Re: OA Archives: Full-texts vs. metadata-only and other digital objects

From: Stevan Harnad <>
Date: Mon, 13 Jun 2005 14:40:09 +0100

On Mon, 13 Jun 2005, Tim Gray wrote:

> Thank you for your full and illuminating reply to my query about how much
> material in OA archives is available as full text. I am surprised at how
> low you estimate the figure to be and that it is not, yet, possible to
> produce a definitive number.

Why the number of full texts in OA archives is so low is because the
number of institutions with OA self-archiving mandates (as opposed to
the number institutions with OA Archives) is so low. Cf.:

The remedy is quite obvious (and will come, but is taking rather
than it might).

        Swan, Alma and Brown, Sheridan (2005) Open access self-archiving:
        An author study. Technical Report, Joint Information
        Systems Committee (JISC), UK FE and HE funding councils.

> I am wondering if the Open DOAR (Directory of Oopen Access Repositories -
> the 'sister project' to the Directory of Open Access Journals, DOAJ) will
> set strictly 'full text only' rules for inclusion in its directory?

Archives with mixed contents, some of it other than OA full-texts, should
not be excluded, but an algorithm must be devised to recognise and record
the number of full-texts separately.

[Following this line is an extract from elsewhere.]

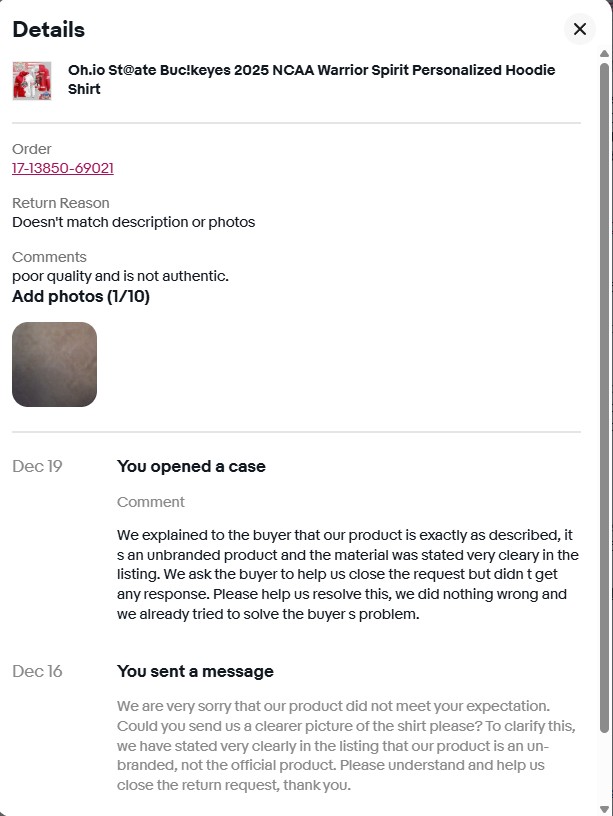Click the scrollbar down arrow
The image size is (613, 816).
604,808
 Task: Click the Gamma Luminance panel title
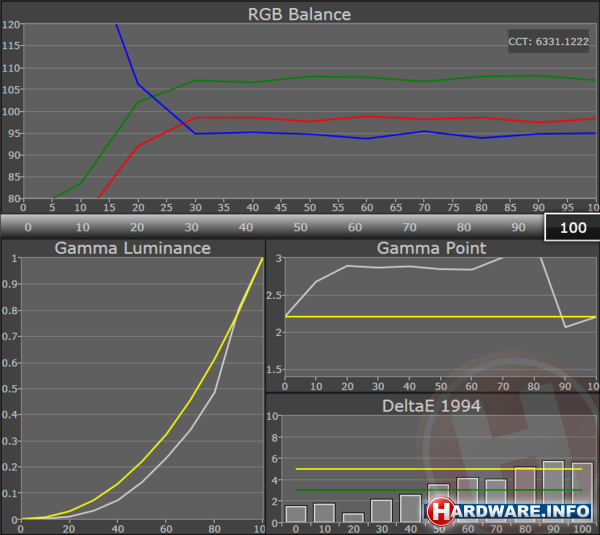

Tim Brody and co-workers at Southampton
are working on this now for the Southampton OA Archives Registry.

    "Newly enhanced Registry of Open Access Repositories (ROAR)"

> how will it relate to the archives.eprints directory you are involved with?

That remains to be clarified, but my understanding is that there will be a
collaboration and DOAR will be built on the Southampton OA Archives Registry.
(Others will have to confirm whether that is indeed the case.)

> It gets confusing to me because there are so many lists of repositories around
> on the web.

That was why the Southampton OA Archives Registry was created, two years ago.
Moreover, because all the other registries rely only on voluntary
self-registration, and archives have not been rigorous about self-registering,
the Southampton OA Archives Registry has been hand-trawling the Web and other
registries to find and register new OA Archives as they are created.

Perhaps a recognizable, consistent self-identifier tag will evolve, so
OA Archives can be automatically harvested and registered, but so far
this has not yet happened. Indeed, some of the ostensibly OAI-compliant
OA Archives may not even be OAI-compliant!

This too will improve, as more institutions adopt institutional self-archiving
policies. Germany's DINI certificate will help.

    "Goettingen/DINI/SPARC-Europe Open Access Meeting"

> How does the celestial harvesting list you mention relate to
> the archives.eprints list (are they the same list?)

Celestial, written by Tim Brody, from the University of Southampton,
is an OAI aggregator/cache application that imports OAI metadata from
version 1.0,1.1,2.0 OAI-compliant repositories, and re-exposes that metadata
through either an aggregated or per-repository OAI-compliant 2.0 interface.

Tim is also the creator and maintainer of the Southampton OA Archives Registry where it is explained that:

    What does Not in Celestial mean?

    This means the archive has not been listed/harvested by Celestial
    ( This may be because the archive doesn't
    have a functioning OAI-PMH interface.

    What does OAI Interface Unknown mean?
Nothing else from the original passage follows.